Le ministre de l'Intérieur Gérald Darmanin qualifie la réforme de la police judiciaire de "difficile, indispensable et courageuse". Cela fait plusieurs semaines que la grogne monte. Dernier épisode en date, le limogeage du chef de la PJ marseillaise. Ses équipes avaient manifesté leur mécontentement lors de la visite du directeur général de la police nationale la veille.
Concrètement, il s'agit de réorganiser la police judiciaire non plus en sept grandes zones géographiques, comme c'est le cas aujourd'hui, mais département par département. La réforme propose de créer dans chaque département une "filière investigation", où la police judiciaire en charge des enquêtes les plus complexes de meurtres, de proxénétisme, de braquages, serait regroupée avec les policiers de la sécurité publique en charge de la délinquance du quotidien, mais aussi avec la police aux frontières. Des services qui pratiquent effectivement l'investigation mais pas à la même échelle. D'une manière générale, il s'agit de mutualiser les moyens humains et matériels de ces services sous une même direction départementale, elle même dépendante du préfet.
Selon les défenseurs de la mesure, les expérimentations de cette réforme dans plusieurs départements français semblent montrer des effets bénéfiques. Il n'y a qu'un seul interlocuteur par département pour l'ensemble des services de la police nationale au lieu d'avoir la PJ, la sécurité publique et la police aux frontières séparés. Le fait d'avoir une seule direction départementale devrait permettre d'aller plus vite pour coordonner les enquêtes. Ce directeur unique aura en outre une vision d'ensemble de ce qu'il se passe dans les différents services.
Le but est donc qu'il y ait un meilleur échange des informations, des techniques et des moyens entre ces différents types de polices au sein donc d'une même filière investigation.
Difficile pour les policier de la PJ d'accepter que l'on réforme leur institution d'élite vieille de 107 ans. Eux qui sont spécialisés dans le grand banditisme craignent de se retrouver noyés par la gestion de la délinquance du quotidien, par le maintien de l'ordre. Ils ont peur de devenir interchangeables, car la PJ viendrait épauler les forces de sécurité publique qui croulent sous les dossiers de petites et moyennes délinquance, sur les problèmes de deal, de vols ou de violences volontaires par exemple.
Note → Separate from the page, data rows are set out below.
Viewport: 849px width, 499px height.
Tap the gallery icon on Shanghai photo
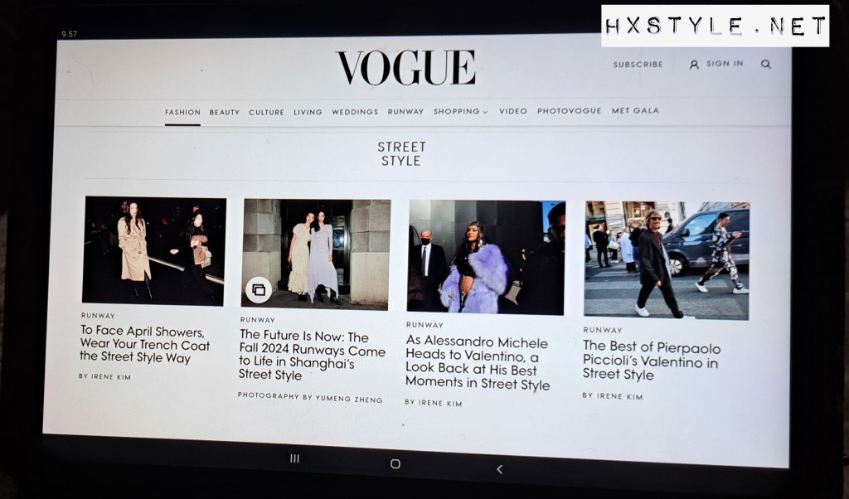pos(258,289)
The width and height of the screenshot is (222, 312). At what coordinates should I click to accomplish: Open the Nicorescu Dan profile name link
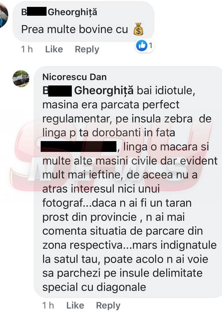[74, 77]
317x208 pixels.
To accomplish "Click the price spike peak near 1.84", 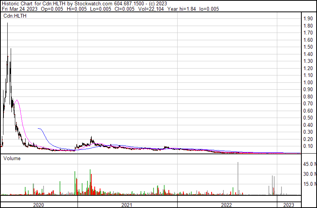I will 8,24.
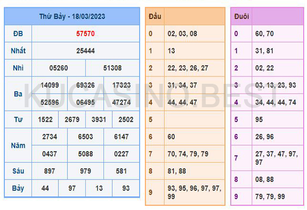Image resolution: width=307 pixels, height=210 pixels.
Task: Select second prize number 05260
Action: tap(58, 68)
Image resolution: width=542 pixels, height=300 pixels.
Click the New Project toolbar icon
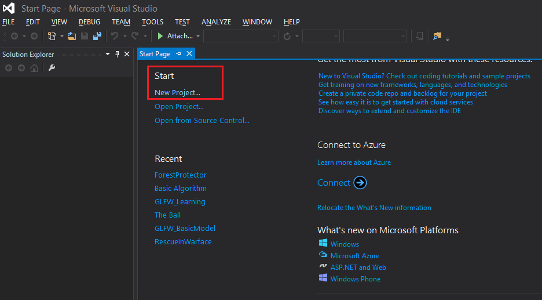[x=52, y=36]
Les policiers de la PJ ont une crainte : ne plus avoir ni le temps ni les moyens suffisants pour s'occuper de la grande criminalité. Concrètement, ce sont des enquêtes tout aussi concernantes pour vous et moi que celle qui concerne la délinquance du quotidien. Par exemple, s'il n'y a pas d'enquêtes sur les grands réseaux d'importations de cannabis, difficile de lutter contre le point deal en bas de votre immeuble.
Ensuite, ces policiers craignent le cadre départemental imposé par la réforme, qu'ils jugent trop petit. Les réseaux criminels sur lesquels ils enquêtent dépassent ces frontières départementales. Enfin, cette réforme prévoit que ces nouveaux services de police départementaux dépendent du préfet. Policiers comme magistrats craignent l'intervention croissante du politique dans les enquêtes en cours. Et donc une perte d'indépendance, où finalement certains dossiers pourraient être relégués par rapport à d'autres, notamment les enquêtes financières. C'est en tout cas la crainte des professionnels du secteur.
Pour le moment, un recul sur la réforme n'est pas vraiment à l'ordre du jour. Gérald Darmanin l'a d'ailleurs rappelé : elle doit s'appliquer progressivement dans le courant de l'année prochaine. Par ailleurs, il ne faut pas oublier que les premières étapes de la réforme ont déjà été amorcées. Une expérimentation a lieu en ce moment dans plusieurs départements, en Savoie, dans le Pas-de-Calais ou bien en Martinique et en Guadeloupe. Pas de recul prévu à ce stade, même si plusieurs syndicats de policier demandent un moratoire, c'est à dire un délai pour afin de discuter du contenu de la réforme avant son application.